## WHAT THIS TASK INVOLVES
For the listing below, print exactly the lines from the line with "Viewport: 2287px width, 835px height." to the line with "Given: Click the Dominio de búsqueda field", both included, and nothing beyond them.

----

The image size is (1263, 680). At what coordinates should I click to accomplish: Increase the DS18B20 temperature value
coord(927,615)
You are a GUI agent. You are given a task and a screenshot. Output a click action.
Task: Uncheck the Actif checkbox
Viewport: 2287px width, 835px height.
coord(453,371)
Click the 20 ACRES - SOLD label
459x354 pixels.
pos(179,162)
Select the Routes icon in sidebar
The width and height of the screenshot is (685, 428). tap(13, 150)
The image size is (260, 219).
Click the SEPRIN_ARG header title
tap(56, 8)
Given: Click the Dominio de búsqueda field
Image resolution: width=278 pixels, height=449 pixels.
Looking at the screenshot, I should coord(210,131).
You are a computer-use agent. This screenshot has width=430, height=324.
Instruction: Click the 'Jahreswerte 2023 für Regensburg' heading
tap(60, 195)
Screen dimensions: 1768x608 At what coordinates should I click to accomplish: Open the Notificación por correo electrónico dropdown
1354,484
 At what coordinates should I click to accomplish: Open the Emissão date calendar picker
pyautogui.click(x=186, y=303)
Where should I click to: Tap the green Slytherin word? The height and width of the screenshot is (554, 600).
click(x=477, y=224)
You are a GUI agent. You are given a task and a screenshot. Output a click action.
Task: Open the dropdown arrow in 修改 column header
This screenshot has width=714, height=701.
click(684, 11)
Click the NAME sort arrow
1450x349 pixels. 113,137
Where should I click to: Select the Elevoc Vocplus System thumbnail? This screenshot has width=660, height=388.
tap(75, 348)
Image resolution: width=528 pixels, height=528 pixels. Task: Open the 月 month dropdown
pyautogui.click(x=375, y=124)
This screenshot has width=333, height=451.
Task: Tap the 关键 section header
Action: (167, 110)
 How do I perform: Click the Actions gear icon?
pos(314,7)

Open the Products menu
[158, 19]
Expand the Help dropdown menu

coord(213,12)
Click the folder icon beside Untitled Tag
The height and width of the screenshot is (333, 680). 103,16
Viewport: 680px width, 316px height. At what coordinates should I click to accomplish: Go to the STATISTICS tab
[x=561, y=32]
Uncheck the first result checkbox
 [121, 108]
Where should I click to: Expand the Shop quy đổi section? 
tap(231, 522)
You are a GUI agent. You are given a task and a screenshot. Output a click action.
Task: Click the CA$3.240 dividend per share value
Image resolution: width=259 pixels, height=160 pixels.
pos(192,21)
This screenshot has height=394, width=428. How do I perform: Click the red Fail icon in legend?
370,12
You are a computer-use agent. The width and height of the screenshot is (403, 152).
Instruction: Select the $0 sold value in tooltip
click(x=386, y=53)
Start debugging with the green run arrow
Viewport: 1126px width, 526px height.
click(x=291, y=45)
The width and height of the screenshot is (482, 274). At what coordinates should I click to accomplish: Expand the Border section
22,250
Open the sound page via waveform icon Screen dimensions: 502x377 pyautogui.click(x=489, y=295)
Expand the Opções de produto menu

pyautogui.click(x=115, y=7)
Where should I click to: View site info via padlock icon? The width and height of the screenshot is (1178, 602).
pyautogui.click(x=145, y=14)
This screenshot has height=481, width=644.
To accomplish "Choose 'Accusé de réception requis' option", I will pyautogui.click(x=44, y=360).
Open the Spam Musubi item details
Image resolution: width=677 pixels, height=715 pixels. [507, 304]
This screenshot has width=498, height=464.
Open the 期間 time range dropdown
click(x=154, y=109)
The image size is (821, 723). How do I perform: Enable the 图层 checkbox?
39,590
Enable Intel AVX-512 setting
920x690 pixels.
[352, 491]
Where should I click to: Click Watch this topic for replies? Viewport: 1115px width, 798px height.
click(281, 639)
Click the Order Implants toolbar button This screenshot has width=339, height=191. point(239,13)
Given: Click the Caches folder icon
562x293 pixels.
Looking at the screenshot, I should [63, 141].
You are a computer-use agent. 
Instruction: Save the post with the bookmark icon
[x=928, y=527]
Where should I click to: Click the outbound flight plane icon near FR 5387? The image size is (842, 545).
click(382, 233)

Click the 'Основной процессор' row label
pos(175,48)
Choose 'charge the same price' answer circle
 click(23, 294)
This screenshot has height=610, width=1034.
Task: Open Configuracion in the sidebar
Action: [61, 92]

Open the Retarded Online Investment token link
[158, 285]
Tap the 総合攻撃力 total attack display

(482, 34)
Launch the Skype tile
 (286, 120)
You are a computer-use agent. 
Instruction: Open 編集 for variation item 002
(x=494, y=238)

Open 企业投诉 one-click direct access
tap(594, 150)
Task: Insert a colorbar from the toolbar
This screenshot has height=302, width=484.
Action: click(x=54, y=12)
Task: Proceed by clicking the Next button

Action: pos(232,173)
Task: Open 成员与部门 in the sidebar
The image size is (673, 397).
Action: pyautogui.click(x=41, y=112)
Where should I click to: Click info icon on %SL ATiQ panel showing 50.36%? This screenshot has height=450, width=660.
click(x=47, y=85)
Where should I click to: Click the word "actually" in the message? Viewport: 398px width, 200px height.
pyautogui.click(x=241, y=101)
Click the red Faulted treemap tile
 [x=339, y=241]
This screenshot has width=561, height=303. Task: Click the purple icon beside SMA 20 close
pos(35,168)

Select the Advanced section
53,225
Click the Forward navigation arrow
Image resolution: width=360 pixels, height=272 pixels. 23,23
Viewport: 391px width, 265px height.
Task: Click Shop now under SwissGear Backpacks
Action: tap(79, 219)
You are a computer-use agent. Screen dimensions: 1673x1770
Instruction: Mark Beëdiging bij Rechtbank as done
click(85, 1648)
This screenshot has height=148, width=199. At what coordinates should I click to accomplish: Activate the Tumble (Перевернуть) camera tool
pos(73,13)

----

## SOLUTION
Viewport: 2287px width, 835px height.
coord(453,371)
Click the 20 ACRES - SOLD label
459x354 pixels.
pos(179,162)
Select the Routes icon in sidebar
The width and height of the screenshot is (685, 428). tap(13, 150)
The image size is (260, 219).
Click the SEPRIN_ARG header title
tap(56, 8)
Given: Click the Dominio de búsqueda field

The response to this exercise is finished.